* TASK 1: From the listing, copy out verbatim the part that opens with the line containing "Describe the element at coordinates (164, 681)" and closes with the line containing "z-raster-island is located", both of those lines included.

* SOURCE TEXT:
-.-.-

(Note to readers: today was supposed to be Part II of my Six Months Out preview of the midterms. In it, I was going to tell you who was going win the Senate. I even had the podcast episode ready to drop at the same time. But apparently some leaker, working in cahoots with Politico, didn’t want you to have that information yet, so they’ve distracted me with the most dramatic Supreme Court development in decades. I’ll push back my Senate preview to tomorrow.)
(Sorry this took so long. I have a job.)
WHOA! For so many reasons, the leaked draft of the majority opinion in Dobbs v. Jackson is the most important Supreme Court story I can remember. Let’s waste no time. In honor of the nine justices who are now eyeballing each other like characters in an Agatha Christie novel, here are nine things to know about this dramatic development.
1. You should know the timeline of events. Much of this was covered by my in-depth overview of the case and oral arguments, which I wrote (and recorded) back in March.

-.-.-

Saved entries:
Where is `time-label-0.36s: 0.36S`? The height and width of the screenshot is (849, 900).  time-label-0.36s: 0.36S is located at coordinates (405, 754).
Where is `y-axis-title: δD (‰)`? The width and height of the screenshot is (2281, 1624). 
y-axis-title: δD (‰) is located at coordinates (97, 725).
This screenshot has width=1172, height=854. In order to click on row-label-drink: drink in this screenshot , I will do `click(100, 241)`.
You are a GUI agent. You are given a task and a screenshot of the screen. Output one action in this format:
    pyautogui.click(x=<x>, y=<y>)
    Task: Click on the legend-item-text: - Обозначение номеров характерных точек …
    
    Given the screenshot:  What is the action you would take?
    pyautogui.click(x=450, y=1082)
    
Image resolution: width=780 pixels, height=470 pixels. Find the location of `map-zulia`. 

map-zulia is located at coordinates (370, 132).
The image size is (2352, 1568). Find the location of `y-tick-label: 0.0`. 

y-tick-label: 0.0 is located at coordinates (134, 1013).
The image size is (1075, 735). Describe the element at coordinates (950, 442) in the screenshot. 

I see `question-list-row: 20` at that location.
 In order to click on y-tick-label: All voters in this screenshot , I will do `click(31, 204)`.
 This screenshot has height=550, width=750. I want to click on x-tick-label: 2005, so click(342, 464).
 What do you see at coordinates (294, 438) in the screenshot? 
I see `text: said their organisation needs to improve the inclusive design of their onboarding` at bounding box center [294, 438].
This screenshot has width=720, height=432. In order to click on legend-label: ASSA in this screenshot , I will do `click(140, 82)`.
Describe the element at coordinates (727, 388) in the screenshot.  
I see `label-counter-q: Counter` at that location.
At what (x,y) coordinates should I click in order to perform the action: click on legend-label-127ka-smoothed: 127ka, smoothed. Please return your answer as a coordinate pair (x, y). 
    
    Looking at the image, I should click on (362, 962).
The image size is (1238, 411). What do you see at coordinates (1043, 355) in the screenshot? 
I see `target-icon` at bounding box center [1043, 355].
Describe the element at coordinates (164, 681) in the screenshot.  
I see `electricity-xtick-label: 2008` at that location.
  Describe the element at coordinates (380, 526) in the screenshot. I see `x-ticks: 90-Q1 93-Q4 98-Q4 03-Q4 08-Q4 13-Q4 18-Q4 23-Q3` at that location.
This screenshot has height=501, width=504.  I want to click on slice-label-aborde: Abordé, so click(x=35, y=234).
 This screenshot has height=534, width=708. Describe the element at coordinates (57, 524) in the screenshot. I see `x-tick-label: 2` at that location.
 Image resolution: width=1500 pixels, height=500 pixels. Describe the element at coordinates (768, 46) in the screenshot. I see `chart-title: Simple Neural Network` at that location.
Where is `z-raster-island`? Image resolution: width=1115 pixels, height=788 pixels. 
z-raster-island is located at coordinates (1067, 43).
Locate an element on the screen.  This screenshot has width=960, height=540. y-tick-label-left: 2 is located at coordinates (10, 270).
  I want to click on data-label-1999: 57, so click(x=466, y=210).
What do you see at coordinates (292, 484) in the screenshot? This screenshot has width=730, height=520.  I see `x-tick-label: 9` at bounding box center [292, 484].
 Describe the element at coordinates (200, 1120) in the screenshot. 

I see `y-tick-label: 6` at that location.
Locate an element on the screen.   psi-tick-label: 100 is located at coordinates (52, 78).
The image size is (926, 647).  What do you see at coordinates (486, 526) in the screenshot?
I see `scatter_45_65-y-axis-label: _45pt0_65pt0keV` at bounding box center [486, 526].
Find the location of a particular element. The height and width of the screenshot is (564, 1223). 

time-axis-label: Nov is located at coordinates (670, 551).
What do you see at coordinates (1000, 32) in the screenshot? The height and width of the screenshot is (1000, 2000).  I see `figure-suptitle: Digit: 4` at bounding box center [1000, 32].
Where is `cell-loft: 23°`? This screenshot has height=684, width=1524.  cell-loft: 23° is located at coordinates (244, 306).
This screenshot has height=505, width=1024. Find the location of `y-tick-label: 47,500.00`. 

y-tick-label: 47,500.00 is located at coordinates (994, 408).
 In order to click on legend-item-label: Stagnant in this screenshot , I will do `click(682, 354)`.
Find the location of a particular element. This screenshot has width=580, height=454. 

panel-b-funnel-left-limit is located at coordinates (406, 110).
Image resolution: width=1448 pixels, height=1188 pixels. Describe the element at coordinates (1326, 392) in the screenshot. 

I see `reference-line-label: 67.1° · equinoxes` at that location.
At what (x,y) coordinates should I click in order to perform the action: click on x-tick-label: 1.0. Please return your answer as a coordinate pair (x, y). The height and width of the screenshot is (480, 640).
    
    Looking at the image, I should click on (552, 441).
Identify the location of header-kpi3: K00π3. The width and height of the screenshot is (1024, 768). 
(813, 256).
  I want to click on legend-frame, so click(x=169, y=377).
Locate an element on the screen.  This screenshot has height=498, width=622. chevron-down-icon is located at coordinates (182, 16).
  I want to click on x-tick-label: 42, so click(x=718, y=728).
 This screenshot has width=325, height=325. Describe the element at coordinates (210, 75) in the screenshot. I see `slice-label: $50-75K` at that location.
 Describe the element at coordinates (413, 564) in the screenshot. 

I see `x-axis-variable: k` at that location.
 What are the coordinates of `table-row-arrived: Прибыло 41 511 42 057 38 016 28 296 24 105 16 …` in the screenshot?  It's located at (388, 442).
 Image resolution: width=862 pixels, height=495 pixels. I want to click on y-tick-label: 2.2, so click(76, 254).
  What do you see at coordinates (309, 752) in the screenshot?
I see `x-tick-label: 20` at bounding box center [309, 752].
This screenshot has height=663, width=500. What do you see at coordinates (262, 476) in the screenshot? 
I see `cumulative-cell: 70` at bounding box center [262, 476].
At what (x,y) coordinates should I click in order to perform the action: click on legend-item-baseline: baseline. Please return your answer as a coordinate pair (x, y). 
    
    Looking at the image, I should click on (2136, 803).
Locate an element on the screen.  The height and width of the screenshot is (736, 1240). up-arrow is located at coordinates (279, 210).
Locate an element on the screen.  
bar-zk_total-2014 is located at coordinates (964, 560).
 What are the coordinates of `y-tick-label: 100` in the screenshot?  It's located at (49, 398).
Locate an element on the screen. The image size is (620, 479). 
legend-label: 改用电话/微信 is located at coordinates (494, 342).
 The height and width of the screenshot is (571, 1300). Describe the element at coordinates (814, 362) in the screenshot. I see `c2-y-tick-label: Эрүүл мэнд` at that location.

-.-.-

* TASK 2: In the note on the leaked Dobbs draft, when did the writer produce the in-depth overview of the case and oral arguments?

* TASK OUTPUT 1:
Describe the element at coordinates (164, 681) in the screenshot.  
I see `electricity-xtick-label: 2008` at that location.
  Describe the element at coordinates (380, 526) in the screenshot. I see `x-ticks: 90-Q1 93-Q4 98-Q4 03-Q4 08-Q4 13-Q4 18-Q4 23-Q3` at that location.
This screenshot has height=501, width=504.  I want to click on slice-label-aborde: Abordé, so click(x=35, y=234).
 This screenshot has height=534, width=708. Describe the element at coordinates (57, 524) in the screenshot. I see `x-tick-label: 2` at that location.
 Image resolution: width=1500 pixels, height=500 pixels. Describe the element at coordinates (768, 46) in the screenshot. I see `chart-title: Simple Neural Network` at that location.
Where is `z-raster-island`? Image resolution: width=1115 pixels, height=788 pixels. 
z-raster-island is located at coordinates (1067, 43).

* TASK OUTPUT 2: Back in March.